Friday, November 2, 2012

UN Human Rights Committee censures Turkey’s human rights record


 
UN Human Rights Council meeting (file photo)

Source: Press TV
http://www.presstv.ir/detail/2012/11/02/270028/un-censures-turkey-human-rights-record/

The United Nations has censured Turkey for its vague Anti-Terrorism Law, which allows the authorities to prosecute many activists, lawyers and journalists, and even detain them for a long time before their trials with no access to a lawyer.

A panel of 18 independent experts at the UN Human Rights Committee reviewed Turkey’s human rights record for the first time, saying on Thursday that some of the provisions within the country’s counterterrorism law do not match with international law and that the law is limiting the right to due process.

Michael O’Flaherty, the chairman of the UN committee, stressed that the world body was worried about “the vagueness of the definition of the terrorist act in the 1991 law and the very far-reaching, unacceptable restrictions on the right of due process for accused people and the high number of cases in which human rights defenders, lawyers, journalists and even children are charged under the anti-terrorism law.”

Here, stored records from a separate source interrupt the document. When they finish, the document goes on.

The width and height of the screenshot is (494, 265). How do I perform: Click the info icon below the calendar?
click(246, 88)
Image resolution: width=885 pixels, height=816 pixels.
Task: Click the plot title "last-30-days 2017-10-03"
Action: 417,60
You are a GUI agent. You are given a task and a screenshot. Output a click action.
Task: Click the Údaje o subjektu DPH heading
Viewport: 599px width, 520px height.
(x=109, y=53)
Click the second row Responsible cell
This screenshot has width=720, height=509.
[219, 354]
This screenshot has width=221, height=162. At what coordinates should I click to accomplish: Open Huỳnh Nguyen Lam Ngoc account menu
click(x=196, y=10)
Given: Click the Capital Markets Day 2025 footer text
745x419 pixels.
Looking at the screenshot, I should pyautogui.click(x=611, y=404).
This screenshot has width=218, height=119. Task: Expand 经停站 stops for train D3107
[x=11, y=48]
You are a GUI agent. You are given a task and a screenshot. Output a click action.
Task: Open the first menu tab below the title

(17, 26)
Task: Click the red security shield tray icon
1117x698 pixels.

“Not for terrorism, but for the free expression of their opinions and ideas, in particular in the context of non-violent discussion of the Kurdish issue,” O’Flaherty said.

The UN committee called on Istanbul to provide changes in its law so that it works according to the International Covenant on Civil and Political Rights, a pact which was endorsed by 147 countries including Turkey.

More than 100 journalists are serving in Turkish prisons, together with thousands of activists, military officers, politicians, and lawyers. Most of the prisoners are accused of supporting Kurdish militants and plotting against the government.

The panel expressed concerns about the fact that the prisoners do not have access to a lawyer for the first 24 hours, when they believed the risk of torture was very high.

"Detainees do not have access to an effective mechanism to challenge the lawfulness of their pre-trial detention and do not always in practice have prompt access to a lawyer,” the experts also said.